Выведите без изменений часть отрывка о модернизации между словами «Теория модернизации исходила» и «наконец, массовым потреблением.» включительно.
── ПРИВЕДЁННЫЙ ОТРЫВОК ──
Как обычно, революцию спровоцировало геополитическое унижение консерваторов в 1905 и 1917 гг. Интеллигенция дважды прорывалась к власти. В отличие от кадетов и эсеров, растерявшихся перед бездной внезапно открывшихся возможностей и проблем, прежде маргинальная интеллигентская партия большевиков власть удержала.
Победой они обязаны не только научно-религиозной доктрине Карла Маркса, но и успешному применению передовых практик совсем иных немцев: кайзеровского генерал-квартирмейстера Эриха Людендорфа и гения индустриального планирования Вальтера Ратенау. Результатом такого скрещивания стал тип власти, не предусмотренный самим Максом Вебером – харизматическая бюрократия, совместившая современную организационную мощь с утопией прорыва в индустриальное будущее.
Либеральные оппоненты, в схемах которых не находилось места такому монстру, ухватили лишь внешнюю сторону, обозначив ее ярлыком тоталитаризма и списав на исконно русский деспотизм. Суть уловил умнейший консерватор Сэмюэл Хантингтон, стоявший справа от либеральной школы апологетов модернизации. Большевики создали диктатуру догоняющего развития, которая за одно поколение колоссальным рывком преодолела разрыв научно-индустриальных потенциалов между СССР и Западом. Венчающие этот рывок победы над Японией и Германией плюс ядерный геополитический пакт в холодной войне с Америкой более чем преодолели поражения царской России. В ходе рывка, отмечал Хантингтон, СССР создал современное индустриальное общество – структурно и идеологически радикально отличающееся от западного, и тем не менее сопоставимое с ним.
Далее начинается череда парадоксов. Вроде бы тоталитарный Советский Союз дважды сам идет на демократизацию при Хрущеве и Горбачеве. Притом и верховные реформаторы, и окрыленное энтузиазмом население искренне убеждены, что совершенствуют социализм и служат примером человечеству. Но ведь и американцы со времен «нового курса» Рузвельта строят «капитализм с человеческим лицом» и искренне убеждены, что служат примером человечеству. В холодной войне сталкивается два высокоидейных проекта гегемонии, и оба решительно настроены на модернизацию себя и всего мира!
В 1770 г. философ маркиз де Кондорсе впервые назвал словом «модернизация» способность современных людей научно направлять изменение общества. Но центром теоретических дискуссий модернизация становится только в 1950-е гг., когда в университетах Англии и США оформляется мощная школа под руководством социологов Талкотта Парсонса, Эдварда Шилза и Ральфа Дарендорфа, политолога Люсиана Пая и экономиста Уолта Ростоу. Влиянию ее, надо честно признать, способствовала хорошо субсидируемая политическая заданность. Парсонс на пике карьеры контролировал многомиллионные потоки грантов от фондов Форда и Рокфеллера, Дарендорф избирался в бундестаг, а Ростоу служил советником по национальной безопасности при президенте Линдоне Джонсоне.
Теория модернизации исходила из классических постулатов эволюционизма, причем толкуемых однолинейно. Все в природе движется по ступеням прогрессивного усложнения и совершенствования. Социальный мир идет к равновесию финальной стадии, характеризуемой рационализмом управления, комплексным разделением труда, индустриальной экономикой, либеральной демократией, равенством полов, угасанием классовых, религиозных и национальных конфликтов, наконец, массовым потреблением.
───
── ПРЕДОСТАВЛЕННЫЙ МАТЕРИАЛ ──
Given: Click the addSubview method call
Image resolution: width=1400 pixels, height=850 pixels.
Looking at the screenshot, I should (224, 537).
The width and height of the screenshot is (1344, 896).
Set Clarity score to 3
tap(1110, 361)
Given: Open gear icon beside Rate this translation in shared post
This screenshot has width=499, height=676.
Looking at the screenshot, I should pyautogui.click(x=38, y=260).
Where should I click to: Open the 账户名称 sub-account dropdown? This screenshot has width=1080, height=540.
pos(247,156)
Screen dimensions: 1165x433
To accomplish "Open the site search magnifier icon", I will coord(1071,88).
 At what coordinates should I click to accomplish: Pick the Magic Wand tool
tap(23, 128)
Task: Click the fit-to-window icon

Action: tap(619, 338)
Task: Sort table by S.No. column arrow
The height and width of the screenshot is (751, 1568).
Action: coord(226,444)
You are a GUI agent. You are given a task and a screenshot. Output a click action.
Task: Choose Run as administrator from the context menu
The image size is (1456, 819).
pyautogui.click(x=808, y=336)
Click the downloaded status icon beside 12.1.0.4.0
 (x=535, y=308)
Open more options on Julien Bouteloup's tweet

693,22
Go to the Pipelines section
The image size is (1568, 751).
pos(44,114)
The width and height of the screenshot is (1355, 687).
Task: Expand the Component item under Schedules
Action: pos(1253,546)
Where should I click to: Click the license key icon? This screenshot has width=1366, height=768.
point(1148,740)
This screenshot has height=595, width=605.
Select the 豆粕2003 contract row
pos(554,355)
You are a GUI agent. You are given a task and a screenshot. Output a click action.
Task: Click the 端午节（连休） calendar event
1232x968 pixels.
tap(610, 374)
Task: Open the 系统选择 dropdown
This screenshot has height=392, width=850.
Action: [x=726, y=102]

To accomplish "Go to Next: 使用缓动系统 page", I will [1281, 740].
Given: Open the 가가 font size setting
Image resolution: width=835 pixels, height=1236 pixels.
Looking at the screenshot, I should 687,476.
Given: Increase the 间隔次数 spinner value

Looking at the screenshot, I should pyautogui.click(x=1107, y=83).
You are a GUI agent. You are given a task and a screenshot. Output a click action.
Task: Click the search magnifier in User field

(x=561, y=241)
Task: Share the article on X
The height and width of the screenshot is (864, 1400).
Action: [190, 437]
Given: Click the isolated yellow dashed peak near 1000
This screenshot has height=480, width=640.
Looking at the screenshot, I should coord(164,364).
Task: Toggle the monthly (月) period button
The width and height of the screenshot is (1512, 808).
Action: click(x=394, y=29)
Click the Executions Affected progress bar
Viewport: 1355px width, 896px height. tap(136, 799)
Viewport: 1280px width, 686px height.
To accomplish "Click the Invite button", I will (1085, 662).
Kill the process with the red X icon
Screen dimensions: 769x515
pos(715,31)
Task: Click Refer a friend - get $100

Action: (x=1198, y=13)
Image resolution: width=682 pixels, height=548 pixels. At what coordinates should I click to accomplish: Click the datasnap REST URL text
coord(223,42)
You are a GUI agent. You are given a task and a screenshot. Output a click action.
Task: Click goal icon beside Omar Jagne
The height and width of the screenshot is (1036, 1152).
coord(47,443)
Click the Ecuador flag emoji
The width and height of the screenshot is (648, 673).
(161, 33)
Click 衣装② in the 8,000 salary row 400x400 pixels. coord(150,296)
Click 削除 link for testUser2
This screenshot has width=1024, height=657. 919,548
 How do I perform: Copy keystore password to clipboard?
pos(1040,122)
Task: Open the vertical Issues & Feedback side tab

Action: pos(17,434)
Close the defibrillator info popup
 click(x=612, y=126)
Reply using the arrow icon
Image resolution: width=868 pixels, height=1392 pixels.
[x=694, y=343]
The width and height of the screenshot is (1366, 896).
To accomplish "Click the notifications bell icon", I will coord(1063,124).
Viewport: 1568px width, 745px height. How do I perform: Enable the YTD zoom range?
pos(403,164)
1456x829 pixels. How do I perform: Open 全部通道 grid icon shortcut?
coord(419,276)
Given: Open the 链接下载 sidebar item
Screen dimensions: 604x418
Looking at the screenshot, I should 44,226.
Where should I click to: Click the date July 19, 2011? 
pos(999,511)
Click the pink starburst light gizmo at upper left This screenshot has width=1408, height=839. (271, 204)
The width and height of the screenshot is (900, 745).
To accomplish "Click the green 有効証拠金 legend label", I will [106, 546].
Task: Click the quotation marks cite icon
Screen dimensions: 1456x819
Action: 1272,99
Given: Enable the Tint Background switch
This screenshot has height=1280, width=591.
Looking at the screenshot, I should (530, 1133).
───
РЕЗУЛЬТАТ УПРАЖНЕНИЯ:
Теория модернизации исходила из классических постулатов эволюционизма, причем толкуемых однолинейно. Все в природе движется по ступеням прогрессивного усложнения и совершенствования. Социальный мир идет к равновесию финальной стадии, характеризуемой рационализмом управления, комплексным разделением труда, индустриальной экономикой, либеральной демократией, равенством полов, угасанием классовых, религиозных и национальных конфликтов, наконец, массовым потреблением.